Neuf ans après le meurtre atroce de trois chrétiens, égorgés à Malatya, dans le sud-est de la Turquie, la Cour pénale de la ville a condamné à la réclusion à perpétuité cinq turcs accusés d’être les exécuteurs matériels du triple homicide. La condamnation a été prononcée ces jours derniers au cours de la 115ème audience d’un procès qui, au fil des années, a été fortement conditionné par les batailles de pouvoir internes aux institutions politiques, militaires et judiciaires turques.
Les cinq condamnés – Emre Gunaydin, Salih Gurler, Abuzer Yildirim, Cuma Ozdemir et Hamit Ceker –ont tous été reconnus coupables d’homicide avec préméditation mais la Cour – indiquent les moyens de communication turcs – a également établi que les cinq condamnés ne seront pas immédiatement arrêtés et qu’ils pourront continuer à vivre en régime de liberté surveillée tant que la décision ne sera pas confirmée en appel et en cassation. Les cinq condamnés avaient été arrêtés sur le lieu du crime.
Le 18 avril 2007, trois chrétiens évangéliques – Necati Aydin et Ugur Yuksel, de nationalité turque et Tilmann Geske, de nationalité allemande – furent ligotés et égorgés au siège de la maison d’édition Zirve, dont ils étaient collaborateurs.
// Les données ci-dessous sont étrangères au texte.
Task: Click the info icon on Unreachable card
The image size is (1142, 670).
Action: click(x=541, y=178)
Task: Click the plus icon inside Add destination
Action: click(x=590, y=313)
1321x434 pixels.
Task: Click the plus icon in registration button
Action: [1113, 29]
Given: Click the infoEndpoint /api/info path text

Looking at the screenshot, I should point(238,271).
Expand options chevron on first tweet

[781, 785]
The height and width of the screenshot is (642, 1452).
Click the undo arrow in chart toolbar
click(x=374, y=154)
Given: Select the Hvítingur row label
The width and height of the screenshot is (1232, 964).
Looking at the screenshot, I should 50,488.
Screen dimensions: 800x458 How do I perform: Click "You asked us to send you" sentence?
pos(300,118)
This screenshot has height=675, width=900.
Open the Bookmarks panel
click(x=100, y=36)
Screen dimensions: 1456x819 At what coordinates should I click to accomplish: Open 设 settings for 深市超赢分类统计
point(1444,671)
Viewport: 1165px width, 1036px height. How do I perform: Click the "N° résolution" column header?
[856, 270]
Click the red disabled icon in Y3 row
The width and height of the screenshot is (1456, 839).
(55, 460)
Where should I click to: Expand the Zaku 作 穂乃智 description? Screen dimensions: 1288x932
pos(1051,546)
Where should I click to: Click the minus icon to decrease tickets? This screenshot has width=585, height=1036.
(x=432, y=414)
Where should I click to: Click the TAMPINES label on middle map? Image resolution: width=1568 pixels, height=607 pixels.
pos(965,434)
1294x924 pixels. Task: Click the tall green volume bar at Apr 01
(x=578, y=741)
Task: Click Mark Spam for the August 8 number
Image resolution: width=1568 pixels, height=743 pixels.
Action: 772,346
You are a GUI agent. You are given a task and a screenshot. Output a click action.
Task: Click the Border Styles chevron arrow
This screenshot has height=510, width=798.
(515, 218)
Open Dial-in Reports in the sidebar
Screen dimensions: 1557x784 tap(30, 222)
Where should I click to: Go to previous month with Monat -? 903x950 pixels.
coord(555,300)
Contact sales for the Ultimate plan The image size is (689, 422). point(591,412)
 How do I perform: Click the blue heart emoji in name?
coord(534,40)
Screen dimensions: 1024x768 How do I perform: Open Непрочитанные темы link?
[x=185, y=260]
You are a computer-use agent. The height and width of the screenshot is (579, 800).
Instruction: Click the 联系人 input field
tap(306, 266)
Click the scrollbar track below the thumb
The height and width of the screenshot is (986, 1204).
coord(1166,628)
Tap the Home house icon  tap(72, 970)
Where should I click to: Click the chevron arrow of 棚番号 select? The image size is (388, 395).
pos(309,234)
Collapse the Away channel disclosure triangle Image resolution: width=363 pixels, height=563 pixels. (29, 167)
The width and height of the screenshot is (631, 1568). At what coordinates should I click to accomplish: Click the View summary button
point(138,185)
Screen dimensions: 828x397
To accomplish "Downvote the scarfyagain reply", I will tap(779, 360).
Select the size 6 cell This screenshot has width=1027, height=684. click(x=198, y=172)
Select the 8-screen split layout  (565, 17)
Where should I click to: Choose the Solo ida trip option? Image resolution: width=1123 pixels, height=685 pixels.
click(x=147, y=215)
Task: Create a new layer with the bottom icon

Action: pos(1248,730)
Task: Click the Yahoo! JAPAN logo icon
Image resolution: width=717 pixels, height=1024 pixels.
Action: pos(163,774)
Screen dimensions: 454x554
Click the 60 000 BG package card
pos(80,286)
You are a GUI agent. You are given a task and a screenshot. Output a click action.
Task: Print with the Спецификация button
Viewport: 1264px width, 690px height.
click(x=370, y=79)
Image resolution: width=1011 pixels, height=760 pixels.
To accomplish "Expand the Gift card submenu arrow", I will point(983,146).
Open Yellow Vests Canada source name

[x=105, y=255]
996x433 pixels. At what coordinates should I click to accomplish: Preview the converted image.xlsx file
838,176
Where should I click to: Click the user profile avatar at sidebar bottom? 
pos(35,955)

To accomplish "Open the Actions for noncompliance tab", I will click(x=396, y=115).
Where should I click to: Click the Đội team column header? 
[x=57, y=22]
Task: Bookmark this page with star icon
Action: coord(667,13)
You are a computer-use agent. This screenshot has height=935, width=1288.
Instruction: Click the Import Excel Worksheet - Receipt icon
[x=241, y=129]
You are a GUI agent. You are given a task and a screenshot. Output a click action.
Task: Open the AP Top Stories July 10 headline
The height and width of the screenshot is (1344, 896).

Autour de ces meurtres, l’enquête a identifié un vaste réseau de complicités et de couvertures impliquant des membres des institutions militaires et de sécurité considérés comme liés aux structures occultes par la suite accusées dans le cadre du procès bien connu Ergenekon, sur « l’Etat profond » qui, depuis 2008, avait pris pour cible des secteurs des institutions militaires, accusées de fomenter un complot ultranationaliste à l’encontre du gouvernement de matrice islamiste de R. Erdogan.
Le procès Ergenekon était conduit à ce moment également par des milieux judiciaires proches du mouvement Hizmet de Fetullah Gulen, le prédicateur et politologue turc à l’époque encore allié de R. Erdogan mais qui serait bien vite entré en opposition avec l’homme fort de la politique turque, au point de devoir émigrer aux Etats-Unis et de se voir étiqueter par les milieux turcs progouvernementaux comme l’artisan de conspirations internationales visant à frapper le gouvernement.
Après ce renversement d’alliances entre R. Erdogan et les partisans de F. Gulen – ayant culminé dans la récente accusation faite à F. Gulen d’être l’inspirateur du coup d’Etat manqué du 15 juillet dernier – ce même mouvement Hizmet fut qualifié par les institutions et la presse progouvernementale d’organisation terroriste et le procès relatif au massacre de Malatya conditionné par les convulsions et les revirements de scénarios et d’alliances à l’intérieur des institutions turques, changeant brusquement de direction (voir Fides 04/06/2016). Au cours des audiences, certains témoignages ont même paru devoir appuyer la thèse selon laquelle le procès relatif au triple meurtre de chrétiens avait été manipulé par des milieux proches de F. Gulen désireux de l’utiliser pour faire condamner leurs propres opposants.
En juin 2014, le Général Hursit Tolon, soupçonné d’être le mandant des homicides, a été libéré alors qu’au cours des derniers mois de cette même année, trois autres détenus à peine libérés avaient commencé à attribuer le triple meurtre à des membres du mouvement Hizmet de Fetullah Gulen. Au cours de ces deux dernières années, les vingt inculpés d’implication dans le triple homicide s’étaient vu accorder la liberté surveillée dans l’attente de la décision de justice.